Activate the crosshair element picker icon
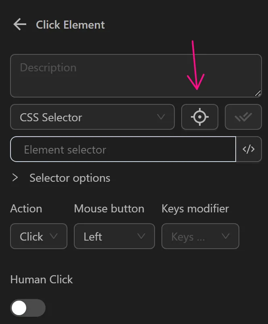 pyautogui.click(x=200, y=117)
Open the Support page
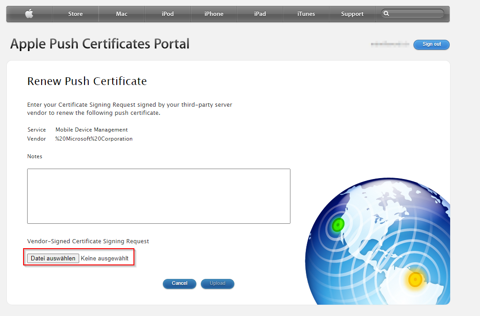Screen dimensions: 480x316 point(352,14)
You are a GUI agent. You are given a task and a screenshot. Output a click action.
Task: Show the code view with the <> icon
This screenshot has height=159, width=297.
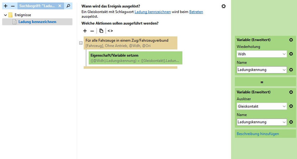tap(110, 31)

_What this task involves_: Your task is to retype exactly, and only, the lines from the one that holds "Open the Support page" through the end of the listing, both end lines included, without any pictures.

_The answer_:
Open the Support page
Screen dimensions: 480x316 point(352,14)
You are a GUI agent. You are given a task and a screenshot. Output a click action.
Task: Show the code view with the <> icon
This screenshot has height=159, width=297.
tap(110, 31)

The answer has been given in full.